It is convenient to create a directory called /classification in the relevant application server profile on the HFS file system. Both the DTD and the XML are uploaded (for example, via ftp in binary) to this location. (See Resources for more information.)

A WebSphere Application Server environment variable called wlm_classification_file is defined to reference the classification rules XML document. This variable can be set at the cell, node, or server level. If the cell or node level is specified, the information contained in it must be accessible and applicable to all servers that inherit the specification from that cell or node.

In the administrative console navigate to Environment > WebSphere variables > New. The Name of the new variable is defined as wlm_classification_file and the Value similar to (for example) /WebSphere/Base/AppServer/profiles/default/classification/zwlm.xml (Figure 1).

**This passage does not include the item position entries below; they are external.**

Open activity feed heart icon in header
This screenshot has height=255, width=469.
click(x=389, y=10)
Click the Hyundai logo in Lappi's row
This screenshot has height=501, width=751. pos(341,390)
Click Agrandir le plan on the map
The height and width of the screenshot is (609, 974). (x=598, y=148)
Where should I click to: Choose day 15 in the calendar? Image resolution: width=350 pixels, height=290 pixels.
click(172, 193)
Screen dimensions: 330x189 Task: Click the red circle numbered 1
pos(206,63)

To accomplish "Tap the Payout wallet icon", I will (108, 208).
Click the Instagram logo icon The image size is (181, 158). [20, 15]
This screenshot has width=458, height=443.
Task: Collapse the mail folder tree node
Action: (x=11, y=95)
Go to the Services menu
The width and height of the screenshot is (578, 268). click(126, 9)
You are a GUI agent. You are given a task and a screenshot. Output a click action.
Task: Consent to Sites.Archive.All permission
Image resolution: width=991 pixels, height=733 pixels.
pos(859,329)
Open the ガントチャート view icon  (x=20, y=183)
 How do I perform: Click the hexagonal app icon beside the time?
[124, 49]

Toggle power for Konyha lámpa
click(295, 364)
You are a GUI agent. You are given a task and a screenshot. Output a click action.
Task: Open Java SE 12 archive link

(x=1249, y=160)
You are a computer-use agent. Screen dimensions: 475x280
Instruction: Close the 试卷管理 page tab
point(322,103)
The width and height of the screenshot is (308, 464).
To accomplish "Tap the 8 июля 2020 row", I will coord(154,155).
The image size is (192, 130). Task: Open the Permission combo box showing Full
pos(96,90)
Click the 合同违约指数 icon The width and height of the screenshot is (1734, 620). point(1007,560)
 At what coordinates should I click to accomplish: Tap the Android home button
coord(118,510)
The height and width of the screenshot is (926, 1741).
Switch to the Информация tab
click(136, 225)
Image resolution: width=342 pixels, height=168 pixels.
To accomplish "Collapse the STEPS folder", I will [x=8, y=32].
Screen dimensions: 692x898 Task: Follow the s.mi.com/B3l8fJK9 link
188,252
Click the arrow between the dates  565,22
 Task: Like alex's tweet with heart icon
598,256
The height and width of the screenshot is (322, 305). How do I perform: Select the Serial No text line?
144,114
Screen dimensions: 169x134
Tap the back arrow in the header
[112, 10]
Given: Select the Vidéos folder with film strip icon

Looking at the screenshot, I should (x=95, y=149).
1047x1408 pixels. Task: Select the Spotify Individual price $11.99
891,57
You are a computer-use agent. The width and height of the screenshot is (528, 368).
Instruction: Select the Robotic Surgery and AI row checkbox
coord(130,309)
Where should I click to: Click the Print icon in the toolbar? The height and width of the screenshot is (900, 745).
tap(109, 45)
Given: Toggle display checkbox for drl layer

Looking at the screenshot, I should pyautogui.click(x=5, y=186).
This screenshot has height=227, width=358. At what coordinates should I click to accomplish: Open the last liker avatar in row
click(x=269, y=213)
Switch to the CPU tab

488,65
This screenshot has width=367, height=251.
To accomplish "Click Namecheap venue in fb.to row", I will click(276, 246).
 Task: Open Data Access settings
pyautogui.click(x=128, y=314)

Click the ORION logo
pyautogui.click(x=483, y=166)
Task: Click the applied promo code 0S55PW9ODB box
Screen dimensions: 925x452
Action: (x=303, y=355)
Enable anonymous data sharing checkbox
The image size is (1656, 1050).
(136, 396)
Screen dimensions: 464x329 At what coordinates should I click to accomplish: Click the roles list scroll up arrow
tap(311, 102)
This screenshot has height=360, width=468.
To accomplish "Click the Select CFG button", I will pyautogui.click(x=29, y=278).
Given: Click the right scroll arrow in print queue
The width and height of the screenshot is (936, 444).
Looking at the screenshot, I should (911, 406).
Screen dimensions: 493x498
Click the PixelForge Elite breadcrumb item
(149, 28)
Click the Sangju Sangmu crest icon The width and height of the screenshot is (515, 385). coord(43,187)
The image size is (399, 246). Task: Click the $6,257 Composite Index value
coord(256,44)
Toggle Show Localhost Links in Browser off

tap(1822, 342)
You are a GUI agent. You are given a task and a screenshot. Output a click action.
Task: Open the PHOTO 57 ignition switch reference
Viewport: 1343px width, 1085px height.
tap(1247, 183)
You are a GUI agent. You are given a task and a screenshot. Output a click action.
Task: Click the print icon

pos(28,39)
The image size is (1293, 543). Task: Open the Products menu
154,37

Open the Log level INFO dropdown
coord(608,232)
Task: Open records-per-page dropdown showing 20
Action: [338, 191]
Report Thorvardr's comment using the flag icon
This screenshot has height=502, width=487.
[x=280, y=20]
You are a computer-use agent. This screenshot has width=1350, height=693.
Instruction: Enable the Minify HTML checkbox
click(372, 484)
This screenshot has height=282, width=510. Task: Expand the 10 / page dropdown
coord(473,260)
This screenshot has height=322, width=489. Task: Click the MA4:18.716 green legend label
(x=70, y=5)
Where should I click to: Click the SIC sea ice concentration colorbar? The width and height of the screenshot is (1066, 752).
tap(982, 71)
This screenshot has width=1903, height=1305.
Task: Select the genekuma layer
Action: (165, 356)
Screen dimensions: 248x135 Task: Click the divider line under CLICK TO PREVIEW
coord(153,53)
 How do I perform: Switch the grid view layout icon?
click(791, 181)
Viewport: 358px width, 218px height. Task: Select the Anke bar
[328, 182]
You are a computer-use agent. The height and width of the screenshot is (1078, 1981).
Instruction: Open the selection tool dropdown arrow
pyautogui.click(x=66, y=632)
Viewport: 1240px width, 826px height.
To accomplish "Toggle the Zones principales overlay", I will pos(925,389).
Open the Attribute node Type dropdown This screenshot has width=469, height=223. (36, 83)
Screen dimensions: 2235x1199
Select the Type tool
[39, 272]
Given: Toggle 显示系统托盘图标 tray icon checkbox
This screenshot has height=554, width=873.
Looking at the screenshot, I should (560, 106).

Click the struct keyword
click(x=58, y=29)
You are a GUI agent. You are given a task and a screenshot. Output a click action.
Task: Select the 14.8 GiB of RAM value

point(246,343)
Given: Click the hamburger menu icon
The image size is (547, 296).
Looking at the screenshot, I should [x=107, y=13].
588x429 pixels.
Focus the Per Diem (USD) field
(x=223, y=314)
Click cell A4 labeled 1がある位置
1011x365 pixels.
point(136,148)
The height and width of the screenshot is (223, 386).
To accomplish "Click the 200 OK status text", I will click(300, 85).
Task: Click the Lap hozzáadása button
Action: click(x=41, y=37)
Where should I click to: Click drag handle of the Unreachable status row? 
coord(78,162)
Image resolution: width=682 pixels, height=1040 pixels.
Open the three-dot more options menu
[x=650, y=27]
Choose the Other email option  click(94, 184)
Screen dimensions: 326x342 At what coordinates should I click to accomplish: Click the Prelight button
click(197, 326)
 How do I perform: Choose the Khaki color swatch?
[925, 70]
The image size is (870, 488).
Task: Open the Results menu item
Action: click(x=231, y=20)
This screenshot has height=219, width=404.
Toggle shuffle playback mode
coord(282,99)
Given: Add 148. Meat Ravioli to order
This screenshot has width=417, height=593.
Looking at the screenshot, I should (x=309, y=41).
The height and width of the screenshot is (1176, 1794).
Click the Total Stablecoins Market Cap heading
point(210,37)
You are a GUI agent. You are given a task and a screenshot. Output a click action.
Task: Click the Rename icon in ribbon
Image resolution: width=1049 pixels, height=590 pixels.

Figure 1. Setting the wlm_classification_file environment variable
Figure 1. Setting the wlm_classification_file environment variable

Creating WLM classification rules

From the XML definition (Listing 1), you could see that seven transaction classes are specified, arbitrarily named: TC_1, TC_2, TC_3, TC_4, TC_5, TC_8, and TC_9. Seven WLM classification rules need to be created to utilize these classes. To do this:

  1. Start the z/OS WLM application according to the the installation instructions (typically the iwmarin0 command is executed).
  2. On the Choose Service Definition screen, select the Extract definition from WLM couple data set (Figure 2).
    Figure 2. Extract service definition for defining classification rules
    Figure 2. Extract service definition for defining classification rules
  3. Select the Classification Rules option (Figure 3).
    Figure 3. Classification rules are then selected using option 6
    Figure 3. Classification rules are then selected using option 6
    If there already exists a CB type service class for WebSphere Application Server classification, as shown in Figure 4, then this can simply be modified by selecting option 3 against it.
    Figure 4. Select option 3 to modify the existing WebSphere classification service class
    Figure 4. Select option 3 to modify the existing WebSphere classification service class
    If a type CB classification rules service class for WebSphere Application Server does not exist, then it will be necessary to create one using option 1. Some examples of creating these classes for WebSphere Application Server are available in Defining Component Broker (CB) Classification Rules.
  4. When this WebSphere Application Server classification service class has been selected, classification rules are inserted. In Figures 5 and 5a, option I, Insert rule, is selected repeatedly to enter each classification rule. Each transaction class specified above in Listing 1 should have its own classification rule. The transaction rule name corresponds exactly to the Qualifier name of each rule. Each rule should have its own report class with a name, while arbitrary, should have some affinity with the transaction classes in the rules.

    For example, the report class and transaction class could share the same numerical suffix. In this test, the report classes are defined as KGREP1, KGREP2, and so on. The Type of the rule is TC (Transaction Class), and the Service Class field is left blank to be inherited from the (in this case) CBCLASS.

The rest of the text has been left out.